A series of Democratic legislators say that the revelations and the Administration’s refusal to give the complaint to Congress, are changing their calculations about impeachment proceeds.

In interviews with The New York Times, more than a dozen Democrats said they were now ready to consider hearings.

“I don’t want to do any more to contribute to the divisiveness in the country, but my biggest responsibility as an elected official is to protect our national security and Constitution,” said Rep. Debbie Dingell.

Rep. Tom Malinowski explained:

There are lines being crossed right now that I fear will be erased if the House does not take strong action to assert them, to defend them. If all we do is leave it up to the American people to get rid of him, we have not upheld the rule of law, we have not set a precedent that this behavior is utterly out of bounds.

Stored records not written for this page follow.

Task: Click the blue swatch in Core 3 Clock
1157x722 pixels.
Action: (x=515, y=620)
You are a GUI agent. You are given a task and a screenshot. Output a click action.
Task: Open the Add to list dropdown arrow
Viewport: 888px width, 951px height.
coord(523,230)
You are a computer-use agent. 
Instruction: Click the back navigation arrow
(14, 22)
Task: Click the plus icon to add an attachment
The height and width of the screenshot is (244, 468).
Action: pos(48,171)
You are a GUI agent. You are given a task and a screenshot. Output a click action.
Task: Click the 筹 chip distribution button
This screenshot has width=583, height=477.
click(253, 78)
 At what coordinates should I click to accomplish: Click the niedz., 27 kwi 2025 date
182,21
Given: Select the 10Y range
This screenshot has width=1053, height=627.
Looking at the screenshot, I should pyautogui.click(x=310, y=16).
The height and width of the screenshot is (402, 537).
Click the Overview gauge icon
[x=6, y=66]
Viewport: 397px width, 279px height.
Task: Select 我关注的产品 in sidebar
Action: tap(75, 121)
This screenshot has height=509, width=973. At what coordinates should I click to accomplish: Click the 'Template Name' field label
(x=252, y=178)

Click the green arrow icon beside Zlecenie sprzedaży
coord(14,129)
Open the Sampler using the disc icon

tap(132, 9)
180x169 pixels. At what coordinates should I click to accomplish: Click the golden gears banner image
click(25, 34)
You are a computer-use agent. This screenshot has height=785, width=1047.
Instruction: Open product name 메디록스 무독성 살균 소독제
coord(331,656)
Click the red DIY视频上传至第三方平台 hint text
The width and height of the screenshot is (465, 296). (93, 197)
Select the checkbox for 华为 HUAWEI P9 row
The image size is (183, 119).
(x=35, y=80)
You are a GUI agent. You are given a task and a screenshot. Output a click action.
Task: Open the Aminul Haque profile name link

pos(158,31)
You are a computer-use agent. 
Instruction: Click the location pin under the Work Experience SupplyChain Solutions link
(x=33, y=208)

Rep. Adam Schiff, chair of the House Intelligence Committee, said the House may have “crossed the Rubicon” amid the new disclosures.

I have been very reluctant to go down the path of impeachment. But if the President is essentially withholding military aid at the same time he is trying to browbeat a foreign leader into doing something illicit, providing dirt on his opponent during a Presidential campaign, then that may be the only remedy that is coequal to the evil that that conduct represents.

And Speaker Nancy Pelosi, who has so far checked the move to formal impeachment hearings, hinted at a shift in a letter to House Democrats:

If the administration persists in blocking this whistle-blower from disclosing to Congress a serious possible breach of constitutional duties by the President, they will be entering a grave new chapter of lawlessness which will take us into a whole new stage of investigation.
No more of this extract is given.